Maybe the ends of the cylinder are supposed to be solid also (it isn't clear from the question)?

What answer does the book give?

tiny-tim
Homework Helper
But that is the same as your solution

(assuming, in your last line, the ∫… is really a […] )

wow i think i solved it i got identical expression.
HIP HIP HOORAY.

ok now in part b:
its a solid cylinder .
i need to take a 3d small part
i divide the cylinder into small plates
the density is $$\frac{Q}{\pi r^2 h}$$
$$dq=\frac{Q}{\pi r^2 h}rd\theta dr$$
but i am not sure regarding the dr part
i know that our radius is temporaty
why i cant write dR
i cant see how the dr part changes from one radius to the other
we can have a constant length that stays the same for every radius and get the same result

correct
?

tiny-tim
Homework Helper
wow i think i solved it i got identical expression.
HIP HIP HOORAY.
ok now in part b:
its a solid cylinder .
i need to take a 3d small part
i divide the cylinder into small plates
the density is $$\frac{Q}{\pi r^2 h}$$
$$dq=\frac{Q}{\pi r^2 h}rd\theta dr$$
but i am not sure regarding the dr part
i know that our radius is temporaty
why i cant write dR
i cant see how the dr part changes from one radius to the other
we can have a constant length that stays the same for every radius and get the same result

correct
?
I'm not really following this

The answer in the book uses the formula for the field at distance x from a solid disc …

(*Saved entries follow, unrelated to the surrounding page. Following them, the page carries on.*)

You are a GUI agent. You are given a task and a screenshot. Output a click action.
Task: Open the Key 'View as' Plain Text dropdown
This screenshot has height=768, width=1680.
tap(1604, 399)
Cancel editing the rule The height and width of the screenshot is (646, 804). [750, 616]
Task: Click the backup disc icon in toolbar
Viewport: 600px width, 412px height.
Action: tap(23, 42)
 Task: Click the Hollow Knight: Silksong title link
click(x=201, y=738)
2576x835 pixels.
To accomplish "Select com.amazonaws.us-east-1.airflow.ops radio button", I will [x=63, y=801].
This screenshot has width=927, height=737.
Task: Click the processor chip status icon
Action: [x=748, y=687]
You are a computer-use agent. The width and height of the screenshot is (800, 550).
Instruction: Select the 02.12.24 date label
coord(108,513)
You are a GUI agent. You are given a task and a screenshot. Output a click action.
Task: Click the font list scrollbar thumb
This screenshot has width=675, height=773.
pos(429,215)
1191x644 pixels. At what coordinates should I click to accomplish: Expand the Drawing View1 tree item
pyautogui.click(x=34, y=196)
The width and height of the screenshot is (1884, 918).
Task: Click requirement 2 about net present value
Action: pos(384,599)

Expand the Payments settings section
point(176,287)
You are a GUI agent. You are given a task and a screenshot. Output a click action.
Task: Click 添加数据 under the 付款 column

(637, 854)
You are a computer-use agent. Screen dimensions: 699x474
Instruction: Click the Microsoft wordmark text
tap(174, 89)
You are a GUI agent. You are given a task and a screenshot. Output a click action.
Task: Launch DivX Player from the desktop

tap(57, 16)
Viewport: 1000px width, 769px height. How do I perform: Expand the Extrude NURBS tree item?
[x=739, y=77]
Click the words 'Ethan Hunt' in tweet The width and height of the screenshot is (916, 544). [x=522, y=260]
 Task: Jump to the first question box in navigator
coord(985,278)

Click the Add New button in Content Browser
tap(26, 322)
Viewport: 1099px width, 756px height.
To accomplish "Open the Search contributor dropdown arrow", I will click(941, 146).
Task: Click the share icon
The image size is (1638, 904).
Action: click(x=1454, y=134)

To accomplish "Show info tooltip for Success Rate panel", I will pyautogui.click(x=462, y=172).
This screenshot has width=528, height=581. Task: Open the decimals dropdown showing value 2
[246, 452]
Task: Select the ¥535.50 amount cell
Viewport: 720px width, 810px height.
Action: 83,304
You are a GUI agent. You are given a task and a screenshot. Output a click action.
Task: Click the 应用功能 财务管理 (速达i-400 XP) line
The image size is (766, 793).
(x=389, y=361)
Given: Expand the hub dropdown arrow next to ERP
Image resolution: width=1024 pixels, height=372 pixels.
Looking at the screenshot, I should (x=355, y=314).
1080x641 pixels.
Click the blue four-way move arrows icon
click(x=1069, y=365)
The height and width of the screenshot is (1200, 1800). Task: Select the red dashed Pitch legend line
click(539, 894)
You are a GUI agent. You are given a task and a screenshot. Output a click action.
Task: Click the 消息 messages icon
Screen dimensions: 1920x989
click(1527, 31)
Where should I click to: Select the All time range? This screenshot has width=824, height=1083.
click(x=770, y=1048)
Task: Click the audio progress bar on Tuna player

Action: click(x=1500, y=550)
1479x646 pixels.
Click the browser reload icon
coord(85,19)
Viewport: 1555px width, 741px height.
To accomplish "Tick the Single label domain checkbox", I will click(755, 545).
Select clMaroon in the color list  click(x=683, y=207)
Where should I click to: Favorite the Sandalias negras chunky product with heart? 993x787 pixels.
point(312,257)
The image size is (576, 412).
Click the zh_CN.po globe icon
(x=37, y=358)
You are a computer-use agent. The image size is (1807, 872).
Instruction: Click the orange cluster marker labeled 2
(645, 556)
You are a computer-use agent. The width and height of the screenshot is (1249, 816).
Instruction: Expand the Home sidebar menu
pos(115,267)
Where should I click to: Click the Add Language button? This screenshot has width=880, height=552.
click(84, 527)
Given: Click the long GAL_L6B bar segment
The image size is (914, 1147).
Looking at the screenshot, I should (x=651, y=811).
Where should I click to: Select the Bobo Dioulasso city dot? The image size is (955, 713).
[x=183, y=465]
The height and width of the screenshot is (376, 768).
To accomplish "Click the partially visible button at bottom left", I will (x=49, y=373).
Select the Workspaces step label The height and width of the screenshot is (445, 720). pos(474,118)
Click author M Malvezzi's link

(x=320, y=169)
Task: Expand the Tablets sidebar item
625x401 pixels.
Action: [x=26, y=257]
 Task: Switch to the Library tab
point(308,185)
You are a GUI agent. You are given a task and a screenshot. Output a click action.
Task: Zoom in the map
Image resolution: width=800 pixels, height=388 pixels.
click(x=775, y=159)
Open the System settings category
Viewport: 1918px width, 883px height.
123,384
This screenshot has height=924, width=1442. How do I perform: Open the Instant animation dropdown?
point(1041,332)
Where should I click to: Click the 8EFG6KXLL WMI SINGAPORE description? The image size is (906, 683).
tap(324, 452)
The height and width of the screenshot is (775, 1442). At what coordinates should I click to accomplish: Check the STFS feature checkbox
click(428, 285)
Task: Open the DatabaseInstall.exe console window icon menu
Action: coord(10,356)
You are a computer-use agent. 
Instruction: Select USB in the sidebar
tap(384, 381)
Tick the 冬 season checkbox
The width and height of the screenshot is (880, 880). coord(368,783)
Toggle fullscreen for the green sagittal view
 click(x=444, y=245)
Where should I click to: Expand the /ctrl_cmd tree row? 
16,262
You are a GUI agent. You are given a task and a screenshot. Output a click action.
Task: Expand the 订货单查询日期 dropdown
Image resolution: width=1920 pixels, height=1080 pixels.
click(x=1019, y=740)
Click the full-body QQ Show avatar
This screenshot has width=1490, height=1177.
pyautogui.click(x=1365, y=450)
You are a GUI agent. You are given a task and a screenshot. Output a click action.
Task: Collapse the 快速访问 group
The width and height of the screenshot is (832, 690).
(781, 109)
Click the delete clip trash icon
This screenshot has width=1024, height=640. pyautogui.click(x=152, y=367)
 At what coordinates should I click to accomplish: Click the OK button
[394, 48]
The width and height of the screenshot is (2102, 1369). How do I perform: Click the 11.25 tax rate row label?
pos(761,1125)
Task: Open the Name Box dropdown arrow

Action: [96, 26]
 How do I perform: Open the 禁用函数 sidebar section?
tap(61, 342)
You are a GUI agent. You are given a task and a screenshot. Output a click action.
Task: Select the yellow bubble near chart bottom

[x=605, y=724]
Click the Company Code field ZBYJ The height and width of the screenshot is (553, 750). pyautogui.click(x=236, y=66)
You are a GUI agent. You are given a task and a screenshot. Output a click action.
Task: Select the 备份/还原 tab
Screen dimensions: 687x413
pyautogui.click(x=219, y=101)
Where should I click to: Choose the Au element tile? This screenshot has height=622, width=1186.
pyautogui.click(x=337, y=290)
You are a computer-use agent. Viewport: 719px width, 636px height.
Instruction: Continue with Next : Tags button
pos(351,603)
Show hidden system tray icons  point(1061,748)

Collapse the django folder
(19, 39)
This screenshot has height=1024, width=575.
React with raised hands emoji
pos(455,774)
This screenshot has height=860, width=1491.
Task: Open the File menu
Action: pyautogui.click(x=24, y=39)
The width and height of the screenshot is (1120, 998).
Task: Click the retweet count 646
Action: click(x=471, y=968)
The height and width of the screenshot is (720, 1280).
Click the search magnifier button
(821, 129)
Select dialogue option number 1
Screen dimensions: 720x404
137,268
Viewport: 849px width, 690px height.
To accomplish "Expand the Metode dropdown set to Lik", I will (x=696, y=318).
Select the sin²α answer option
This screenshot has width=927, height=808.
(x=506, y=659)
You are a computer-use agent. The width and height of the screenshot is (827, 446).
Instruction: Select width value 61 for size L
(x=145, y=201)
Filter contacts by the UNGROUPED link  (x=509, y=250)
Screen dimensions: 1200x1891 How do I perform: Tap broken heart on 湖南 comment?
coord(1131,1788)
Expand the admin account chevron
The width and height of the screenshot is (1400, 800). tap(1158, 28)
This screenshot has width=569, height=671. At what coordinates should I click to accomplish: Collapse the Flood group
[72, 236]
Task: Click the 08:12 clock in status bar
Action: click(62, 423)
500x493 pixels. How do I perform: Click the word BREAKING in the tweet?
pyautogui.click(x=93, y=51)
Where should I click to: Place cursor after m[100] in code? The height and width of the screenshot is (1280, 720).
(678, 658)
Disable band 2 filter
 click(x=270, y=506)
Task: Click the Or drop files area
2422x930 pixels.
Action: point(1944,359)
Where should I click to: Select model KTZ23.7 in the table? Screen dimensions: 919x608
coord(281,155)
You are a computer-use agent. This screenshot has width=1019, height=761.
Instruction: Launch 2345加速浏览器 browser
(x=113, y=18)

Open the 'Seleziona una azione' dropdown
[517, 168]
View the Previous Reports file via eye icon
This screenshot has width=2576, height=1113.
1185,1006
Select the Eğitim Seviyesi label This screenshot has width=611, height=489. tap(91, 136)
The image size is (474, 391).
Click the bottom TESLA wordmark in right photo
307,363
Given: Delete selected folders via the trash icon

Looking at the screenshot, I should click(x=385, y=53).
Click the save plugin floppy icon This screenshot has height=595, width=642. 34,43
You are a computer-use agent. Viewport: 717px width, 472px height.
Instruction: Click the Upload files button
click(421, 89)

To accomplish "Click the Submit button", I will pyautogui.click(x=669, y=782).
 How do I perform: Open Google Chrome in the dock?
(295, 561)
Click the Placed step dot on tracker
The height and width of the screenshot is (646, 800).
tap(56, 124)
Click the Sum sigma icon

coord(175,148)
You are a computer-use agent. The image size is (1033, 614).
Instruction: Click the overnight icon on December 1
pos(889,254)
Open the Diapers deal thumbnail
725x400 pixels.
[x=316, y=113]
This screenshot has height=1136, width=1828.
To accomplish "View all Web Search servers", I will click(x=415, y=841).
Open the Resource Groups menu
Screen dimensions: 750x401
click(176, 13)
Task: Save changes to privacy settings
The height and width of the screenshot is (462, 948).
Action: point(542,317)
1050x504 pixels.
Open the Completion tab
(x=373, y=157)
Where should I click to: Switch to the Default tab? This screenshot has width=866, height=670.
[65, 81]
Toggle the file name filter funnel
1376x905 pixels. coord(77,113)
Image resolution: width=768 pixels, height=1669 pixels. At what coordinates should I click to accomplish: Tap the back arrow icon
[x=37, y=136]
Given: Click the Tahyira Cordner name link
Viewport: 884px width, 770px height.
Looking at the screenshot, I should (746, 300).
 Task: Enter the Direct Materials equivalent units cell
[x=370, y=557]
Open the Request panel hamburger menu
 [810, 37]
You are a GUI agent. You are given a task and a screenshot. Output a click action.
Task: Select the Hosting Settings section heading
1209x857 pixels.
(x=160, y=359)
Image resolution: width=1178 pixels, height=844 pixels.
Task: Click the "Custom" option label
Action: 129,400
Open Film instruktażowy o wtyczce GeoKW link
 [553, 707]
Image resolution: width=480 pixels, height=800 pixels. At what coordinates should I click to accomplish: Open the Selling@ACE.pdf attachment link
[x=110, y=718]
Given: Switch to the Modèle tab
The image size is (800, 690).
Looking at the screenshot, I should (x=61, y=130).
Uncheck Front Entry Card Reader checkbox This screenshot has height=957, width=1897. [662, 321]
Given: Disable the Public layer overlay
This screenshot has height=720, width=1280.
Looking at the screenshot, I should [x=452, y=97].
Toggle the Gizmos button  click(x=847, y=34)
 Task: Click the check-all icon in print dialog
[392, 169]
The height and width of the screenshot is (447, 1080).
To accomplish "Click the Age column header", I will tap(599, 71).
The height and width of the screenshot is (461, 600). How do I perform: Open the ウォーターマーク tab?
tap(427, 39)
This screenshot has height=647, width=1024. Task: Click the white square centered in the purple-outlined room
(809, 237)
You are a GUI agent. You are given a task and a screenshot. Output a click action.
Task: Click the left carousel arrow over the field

why don't you go back to Example 23.9, and see how they got it?

tiny-tim
Homework Helper
23.8 is not about disks at all
http://i44.tinypic.com/2lihmjn.gif
That's strange … part b clearly ends "Use the result of Example 23.9 to find the field it creates at the same point"
regarding part b:
is it ok to write dR instead of dr(we take a small part of radius R,not r)
Yes … in fact, you must, because R is fixed …

you'll get the whole of one disk by integrating over dr from r = 0 to r = R.